= 原文节选 =
<<<<

CMDecodingState

VCMDecodingState 是用于判断nalu是否可以连续解码,判断的依据因不同编码格式而不同。它支持了三种编码格式:VP8,VP9,H264,看下它定义的几个成员变量

uint16_t sequence_num_;
uint32_t time_stamp_;
int picture_id_;
int temporal_id_;
int tl0_pic_id_;
bool full_sync_;  // Sync flag when temporal layers are used.

picture_id,temporal_id,tl0_pic_id是携带在vp8,vp9中的信息,用于标识Nalu间的关系及是否可连续解码。而H264并没有携带这些信息,在成员函数ContinuousFrame中,可以看到对H264的处理逻辑。在这篇文章里也只关心H264的处理。

成员函数 ContinuousFrame

bool VCMDecodingState::ContinuousFrame(const VCMFrameBuffer* frame) const {
  // Check continuity based on the following hierarchy:
  // - Temporal layers (stop here if out of sync).
  // - Picture Id when available.
  // - Sequence numbers.
  // Return true when in initial state.
  // Note that when a method is not applicable it will return false.
  assert(frame != NULL);
  // A key frame is always considered continuous as it doesn't refer to any
  // frames and therefore won't introduce any errors even if prior frames are
  // missing.
  if (frame->FrameType() == VideoFrameType::kVideoFrameKey &&
      HaveSpsAndPps(frame->GetNaluInfos())) {
    return true;
  }
  // When in the initial state we always require a key frame to start decoding.
  if (in_initial_state_)
    return false;
  if (ContinuousLayer(frame->TemporalId(), frame->Tl0PicId()))

>>>>

= 任务目标 =
#1 用两句话概括这段关于VCMDecodingState的文字。
#2 将这段关于VCMDecodingState的文字从“成员函数 ContinuousFrame”起，往下一直到“- Sequence numbers.”为止，原样照录。

= 提取信息 =
<<<<

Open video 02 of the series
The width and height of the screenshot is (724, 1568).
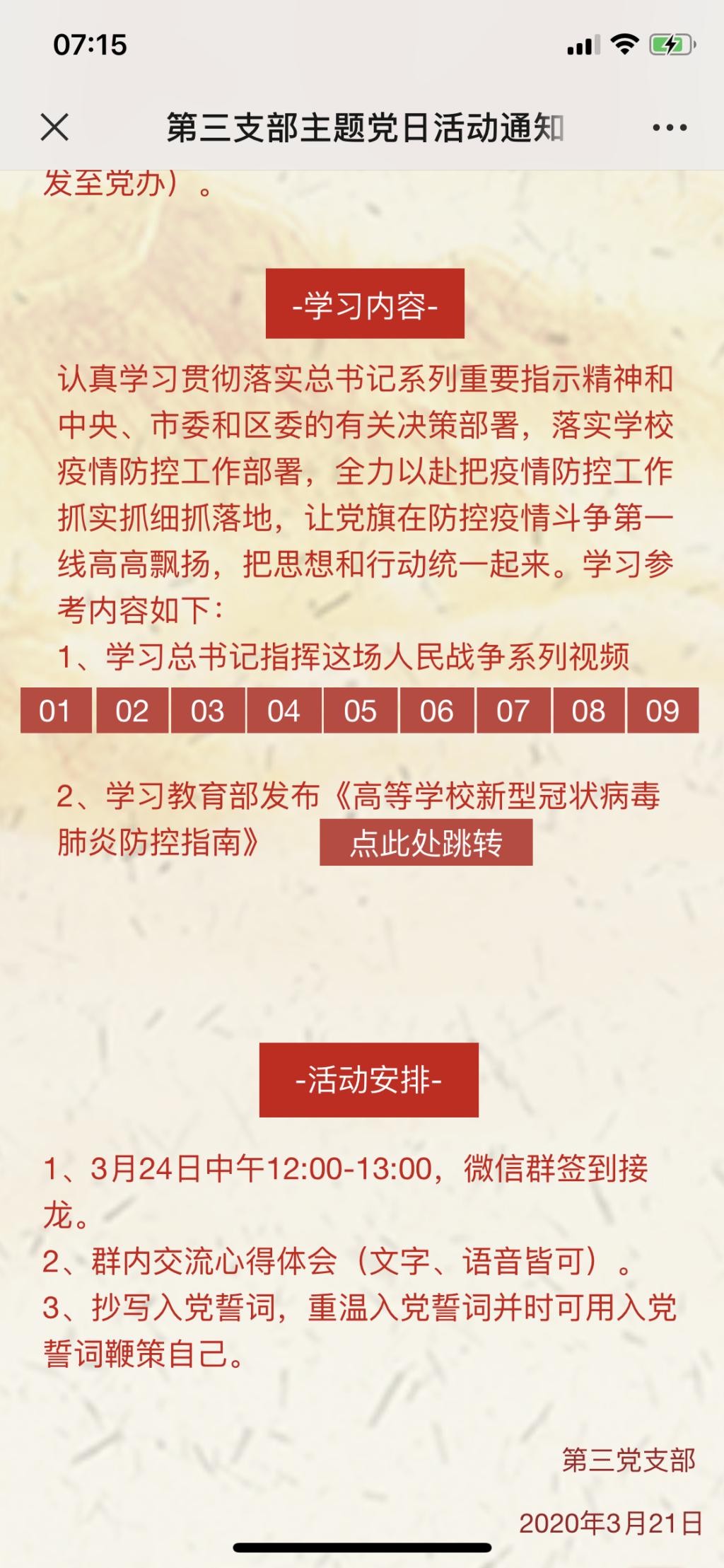point(132,710)

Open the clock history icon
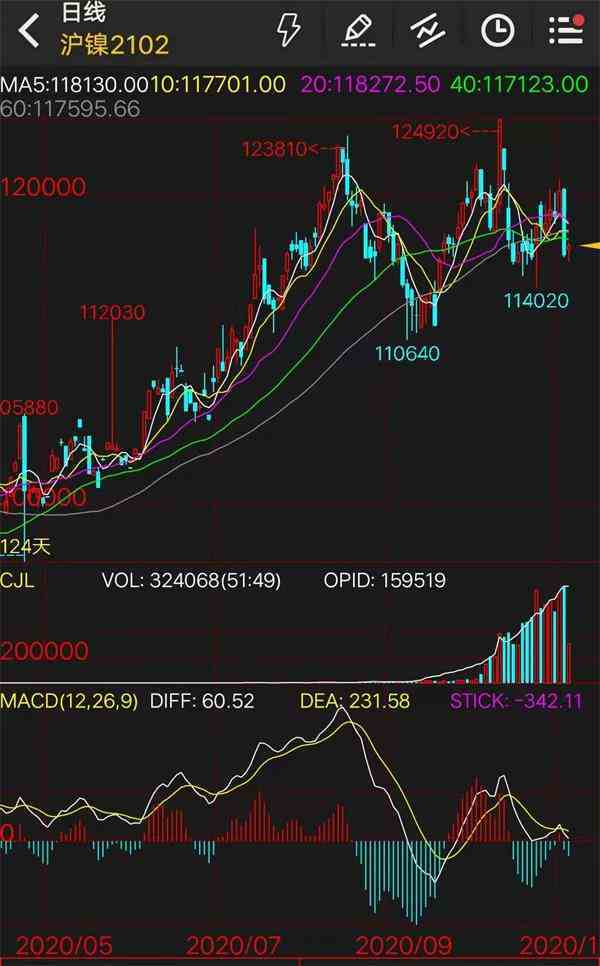click(x=497, y=30)
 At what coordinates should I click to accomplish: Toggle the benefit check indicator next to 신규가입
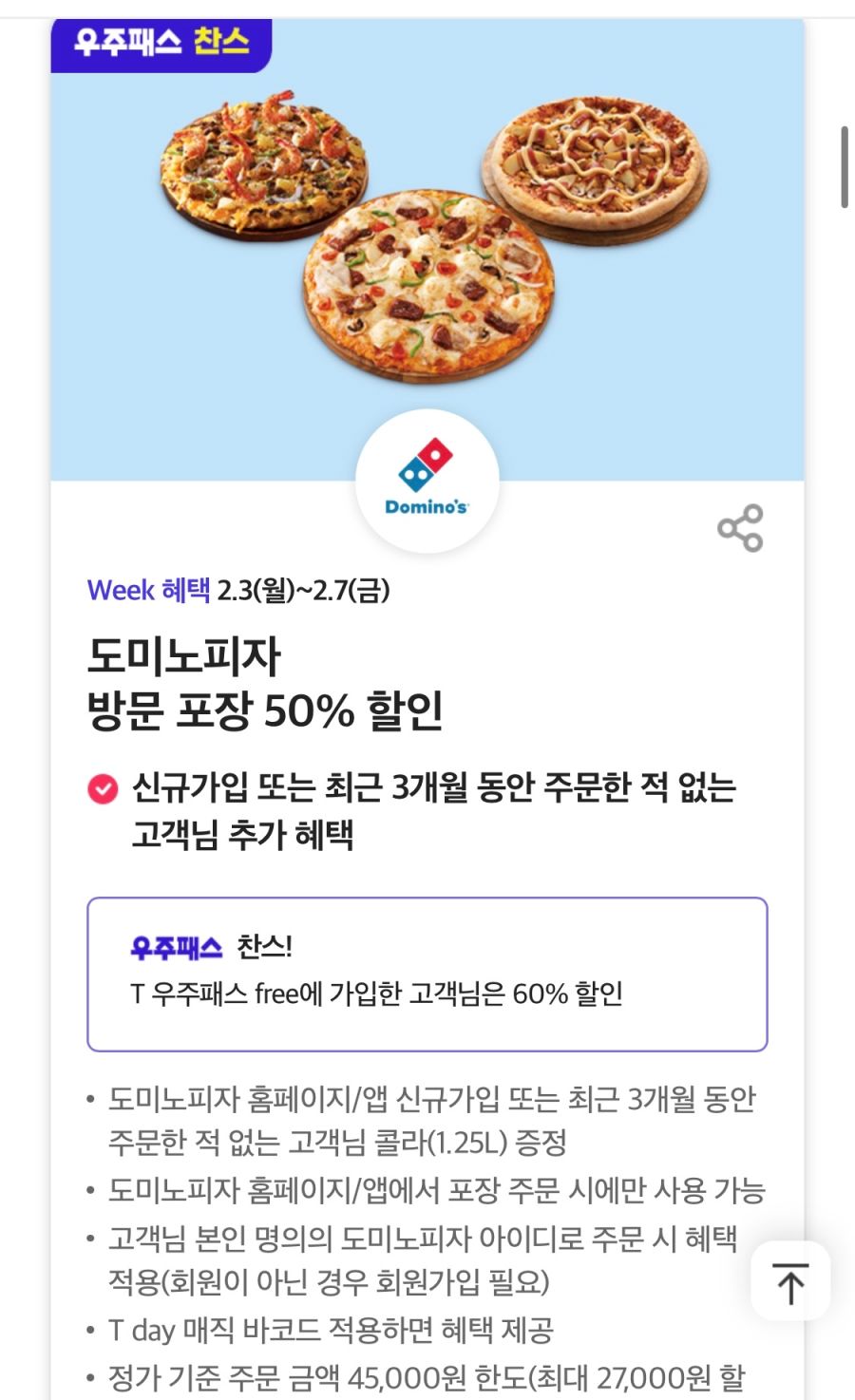102,787
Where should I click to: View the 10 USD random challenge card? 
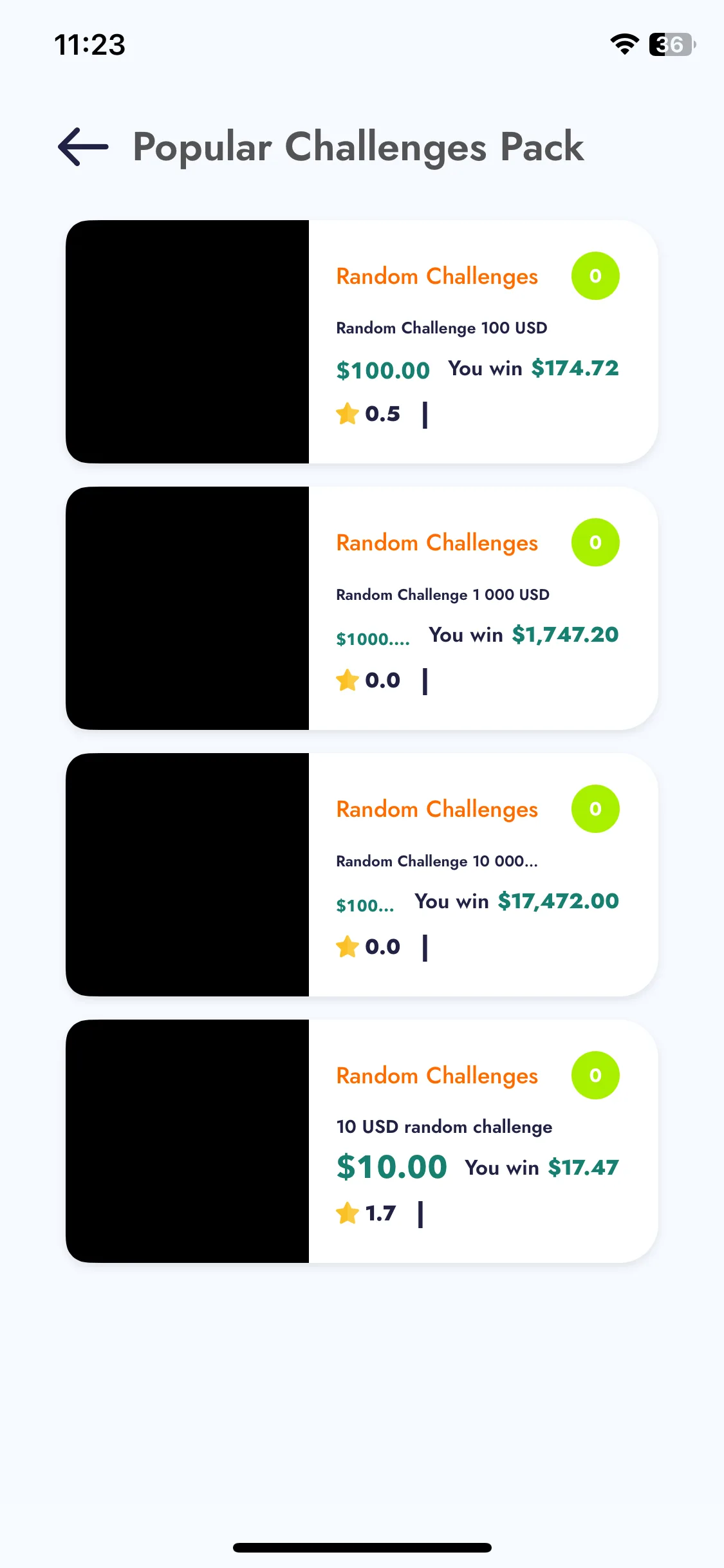(362, 1141)
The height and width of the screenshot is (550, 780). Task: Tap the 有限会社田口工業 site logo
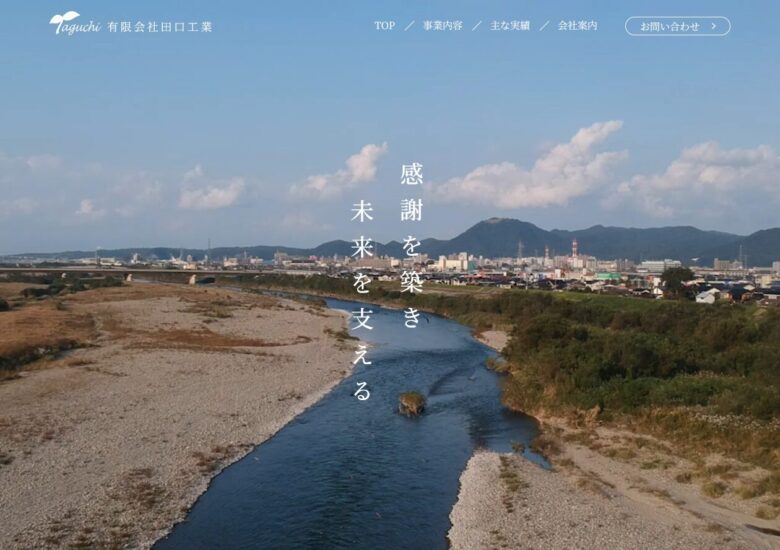tap(131, 24)
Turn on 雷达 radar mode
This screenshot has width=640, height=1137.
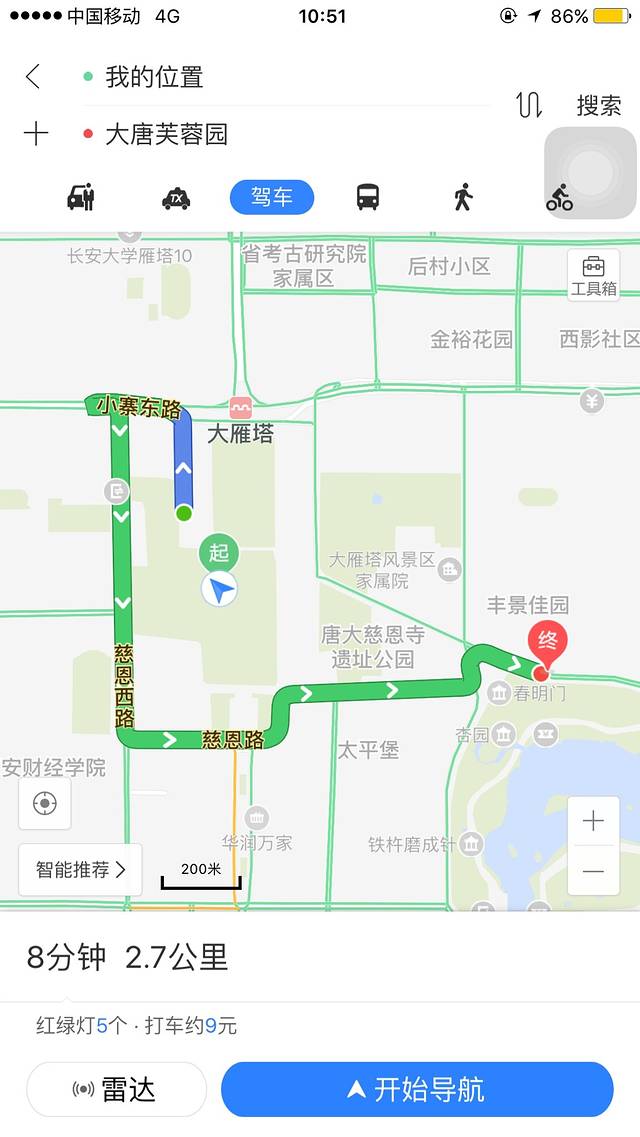pyautogui.click(x=116, y=1089)
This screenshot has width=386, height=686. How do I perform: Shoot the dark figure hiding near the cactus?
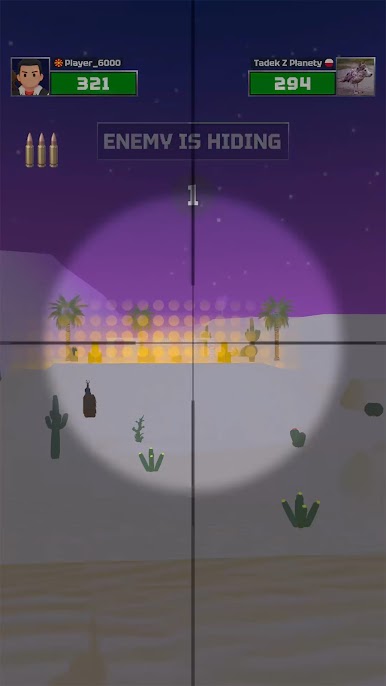pos(89,399)
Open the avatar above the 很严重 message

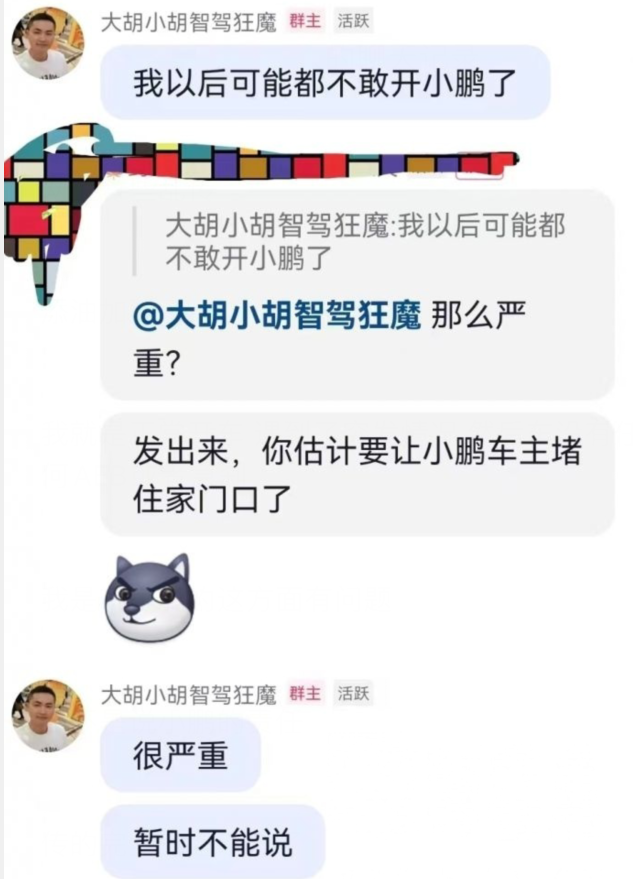click(47, 716)
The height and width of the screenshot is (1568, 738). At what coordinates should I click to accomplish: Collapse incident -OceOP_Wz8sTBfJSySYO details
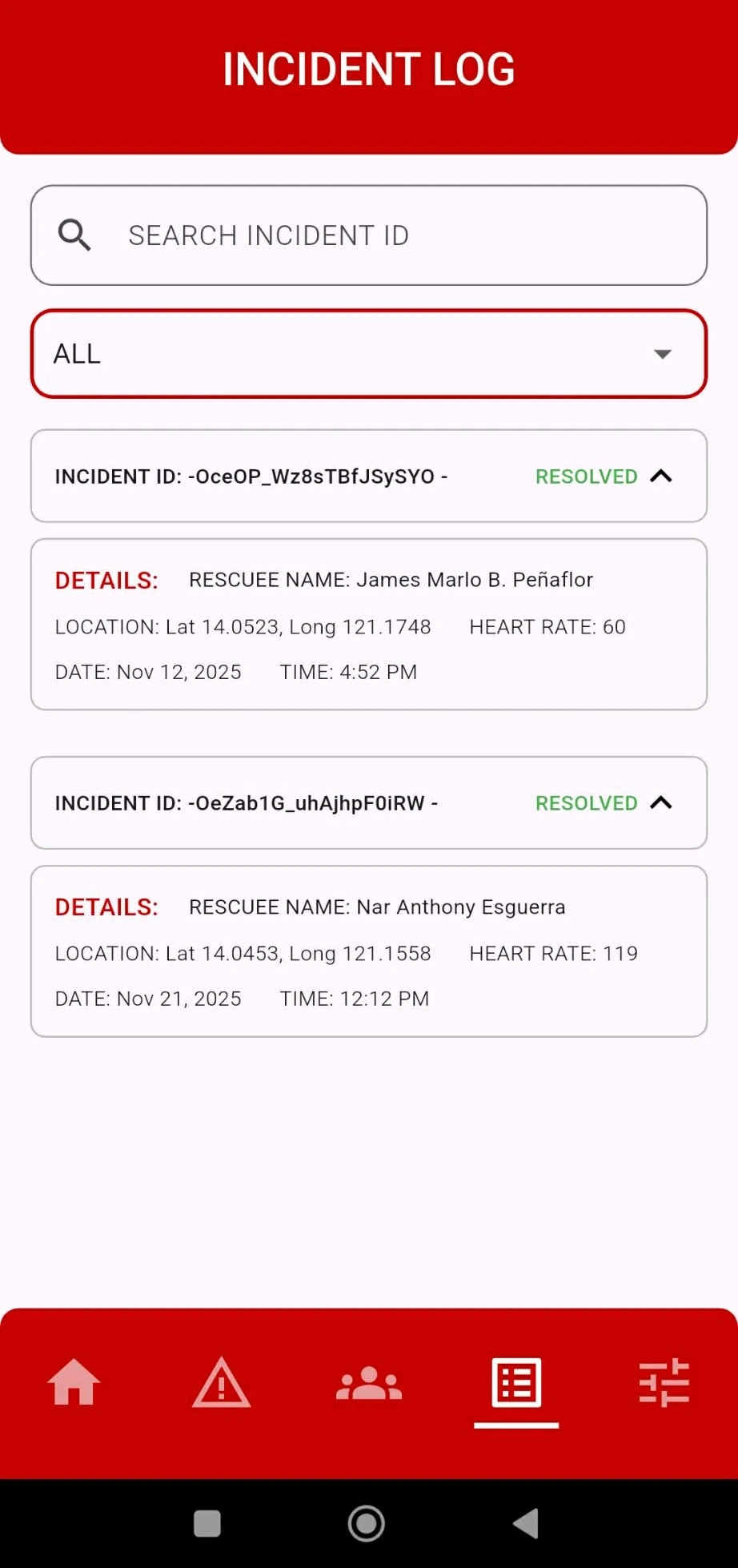point(661,476)
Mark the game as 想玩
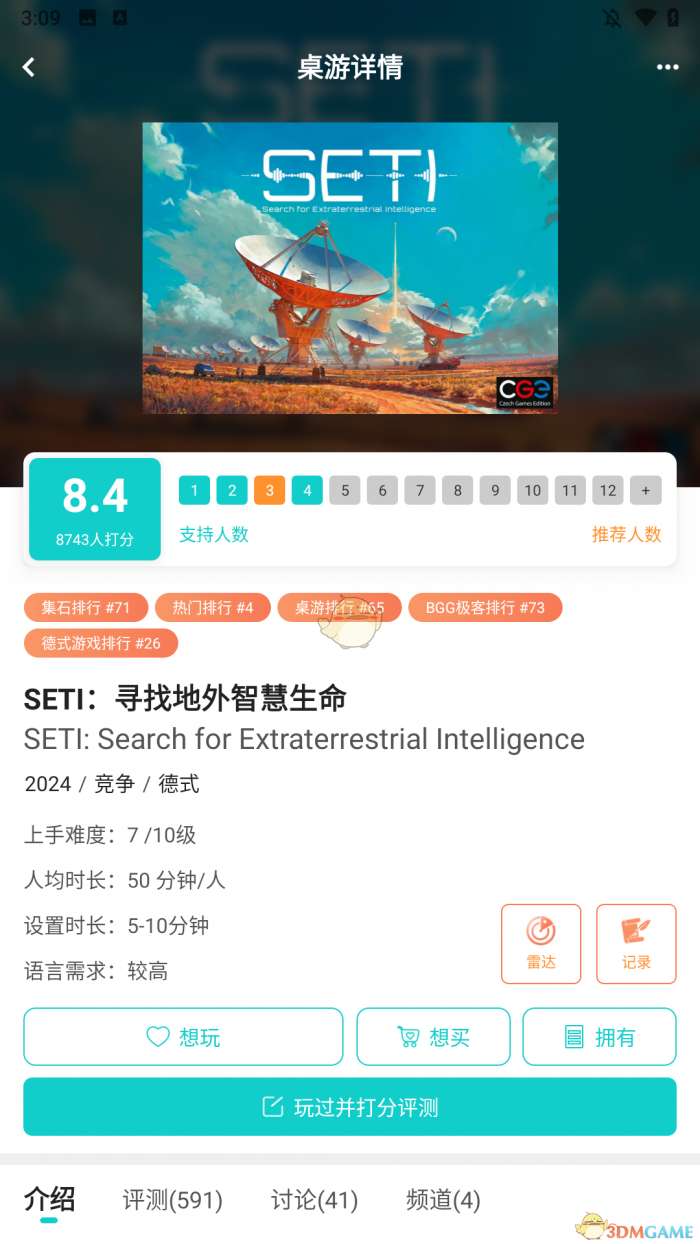 [183, 1037]
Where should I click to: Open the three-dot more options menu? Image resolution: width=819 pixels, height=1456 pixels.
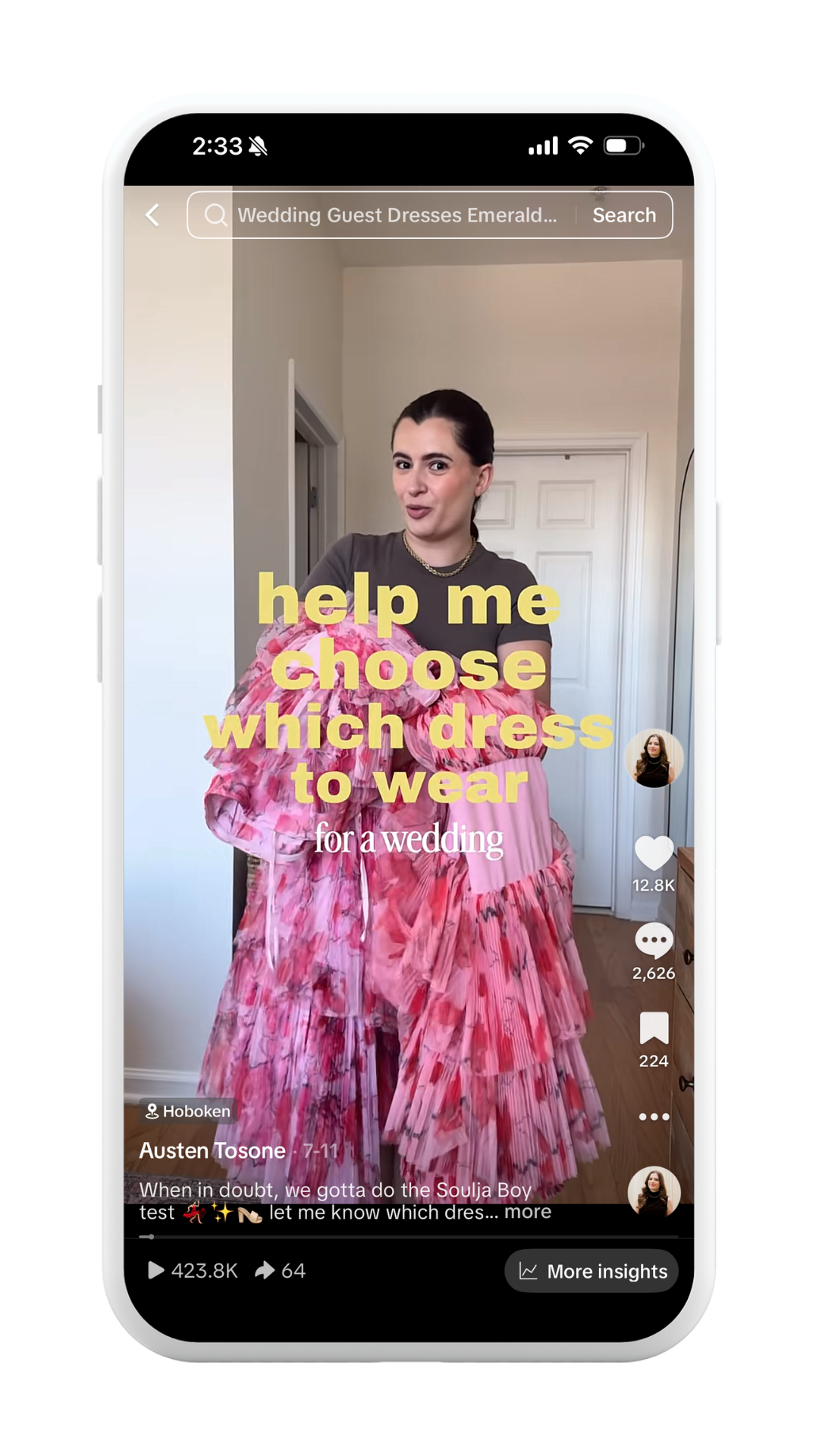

>>>>

= 逐题解答 =
#1 VCMDecodingState用于判断nalu是否可以连续解码，判断依据因编码格式而不同，支持VP8、VP9和H264三种格式。picture_id、temporal_id、tl0_pic_id是VP8、VP9中携带的信息，H264并不携带这些信息，文中只关心成员函数ContinuousFrame对H264的处理，其中带有SPS和PPS的关键帧总被视为连续，而初始状态下必须由关键帧开始解码。

#2
成员函数 ContinuousFrame

bool VCMDecodingState::ContinuousFrame(const VCMFrameBuffer* frame) const {
  // Check continuity based on the following hierarchy:
  // - Temporal layers (stop here if out of sync).
  // - Picture Id when available.
  // - Sequence numbers.